Researchers at the National Institute of Technology Karnataka (NITK), Surathkal, have developed an industrially manufactured ‘jute geocell’ that can replace plastic geocells used in road construction and slope stabilisation.
The project is funded by the National Jute Board under the Union Ministry of Textiles and was executed at NITK Surathkal in collaboration with Birla Jute Mills. It is designed to be cheaper, environmentally sustainable, and suitable for large-scale use, particularly in rural and ecologically sensitive regions.
Geocells are three-dimensional, honeycomb-like structures placed beneath roads or on slopes to strengthen weak soil, improve load-bearing capacity, and control erosion. At present, most geocells used in India are made from petroleum-based polymers such as high-density polyethylene or polypropylene. While effective, these materials are expensive, non-biodegradable, and raise long-term environmental concerns, including microplastic pollution.
Laboratory studies conducted as part of the NITK research show that jute geocells perform on par with conventional polymeric geocells. Tensile strength tests recorded values of about 15.7 kilonewtons per metre, comparable to or higher than many plastic geocells currently in use. Plate load tests showed that soil reinforced with jute geocells achieved up to a 120% increase in bearing capacity, along with a significant reduction in settlement.
One of the key reasons for this performance is the natural surface texture of jute. Researchers found that the surface roughness of jute geocells is more than 10 times higher than that of polymeric geocells, which allows stronger interaction between soil and reinforcement. This improves load transfer without the need for perforations or chemical treatments commonly used in plastic systems.
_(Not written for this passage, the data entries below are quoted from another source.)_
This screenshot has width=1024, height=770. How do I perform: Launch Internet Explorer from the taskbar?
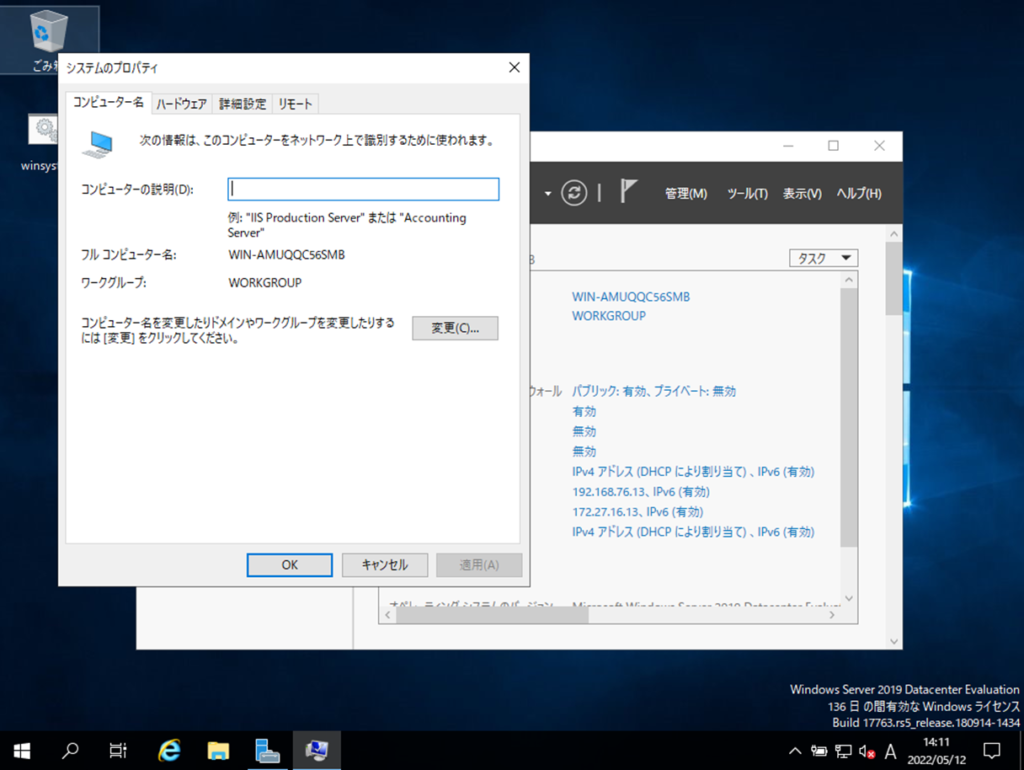[x=170, y=750]
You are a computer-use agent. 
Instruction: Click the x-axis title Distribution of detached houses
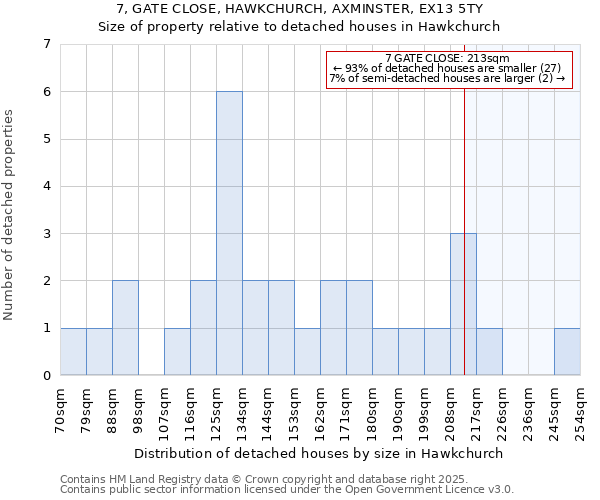tap(318, 453)
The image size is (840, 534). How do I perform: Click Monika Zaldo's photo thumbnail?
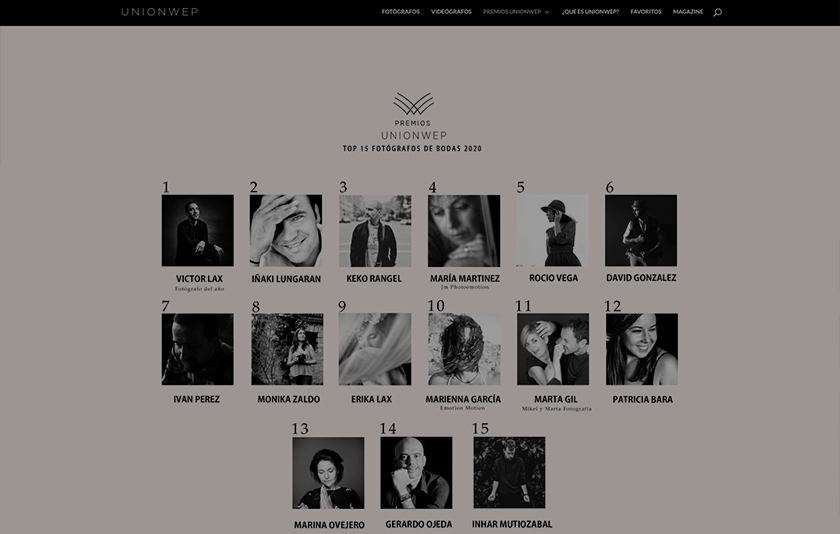click(x=287, y=349)
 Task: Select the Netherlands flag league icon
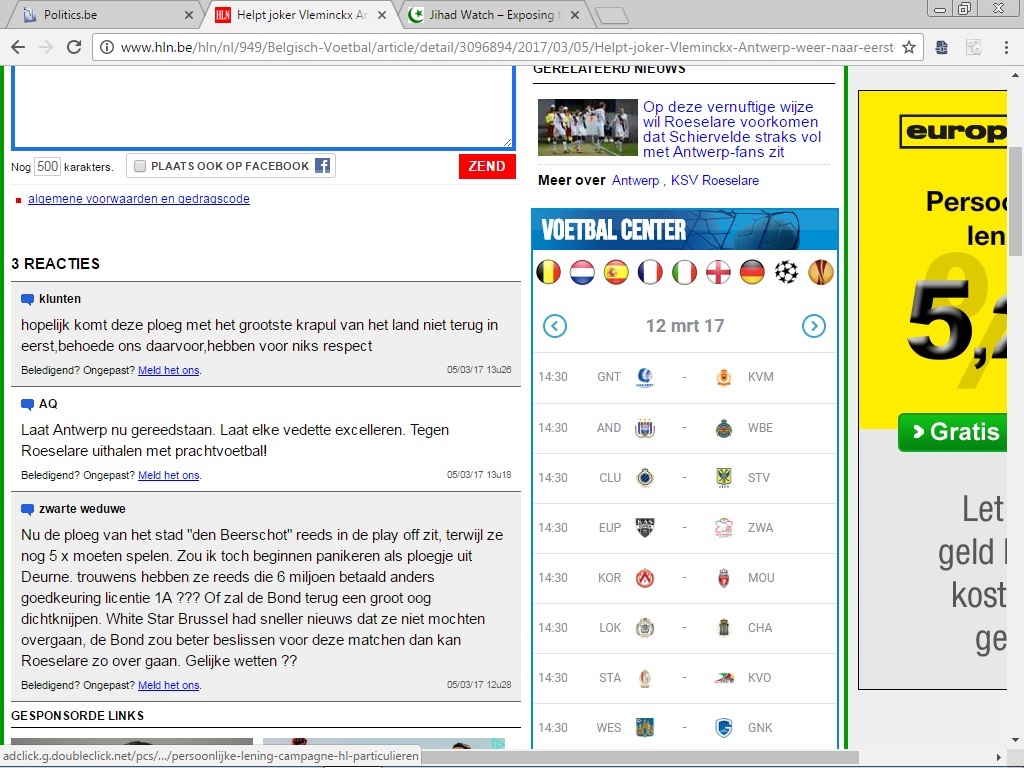[x=583, y=272]
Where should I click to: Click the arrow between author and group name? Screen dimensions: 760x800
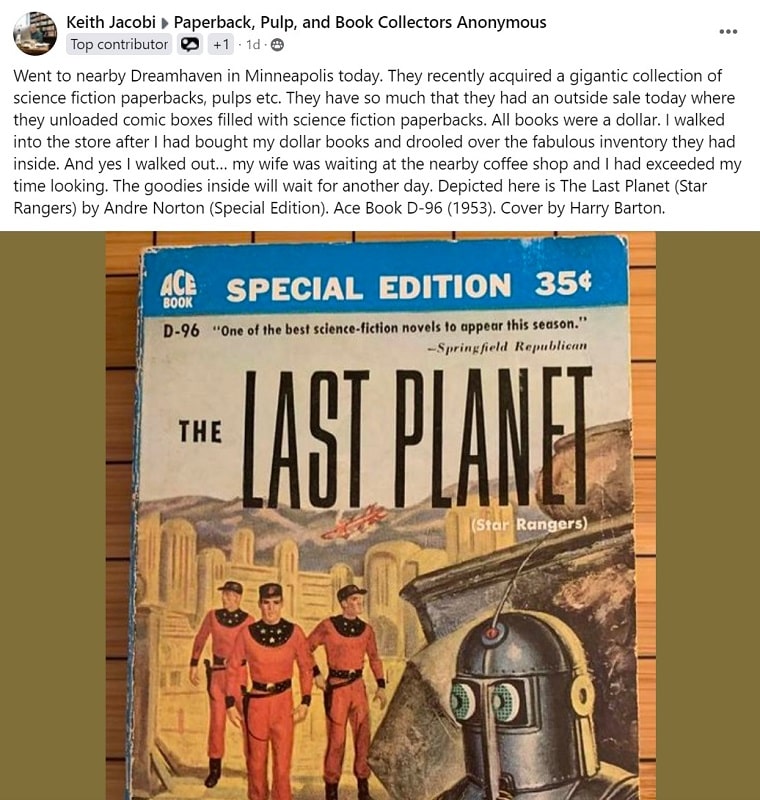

A major innovation of the study lies in its manufacturing method. Instead of hand-stitched natural fibre geocells, which are labour-intensive and inconsistent, the team developed a mechanised stitching process using existing jute mill machinery. Jute fabric is cut into uniform strips and assembled into a honeycomb structure through machine stitching to enable consistent quality and industrial-scale production. This approach reduced production costs by nearly 80%, making the technology economically viable for public infrastructure projects, officials from the NITK said.
Because of their cost advantage and environmental benefits, the jute geocells are considered suitable for rural and low-volume roads, pavement subgrade and base reinforcement, slope stabilisation and landslide mitigation, erosion control on embankments and riverbanks, landfill cover systems and retaining structures.
From an environmental perspective, jute is a biodegradable and carbon-negative natural fibre, with cultivation capable of sequestering approximately 4.88 tonne of carbon dioxide per tonne of fibre. The technology also supports India’s domestic jute industry and rural employment.
The researchers noted that as a natural material jute is biodegradable and its long-term durability under extreme environmental exposure requires further study. However, for many temporary and semi-permanent infrastructure applications, this characteristic is seen as an advantage rather than a limitation.
Future work will focus on large-scale field trials, development of Indian standards for natural fibre geocells, enhancement of durability through eco-friendly treatments, and integration of the technology into national rural road and slope protection programmes. The system also has potential for adoption in other developing countries facing similar cost and environmental constraints.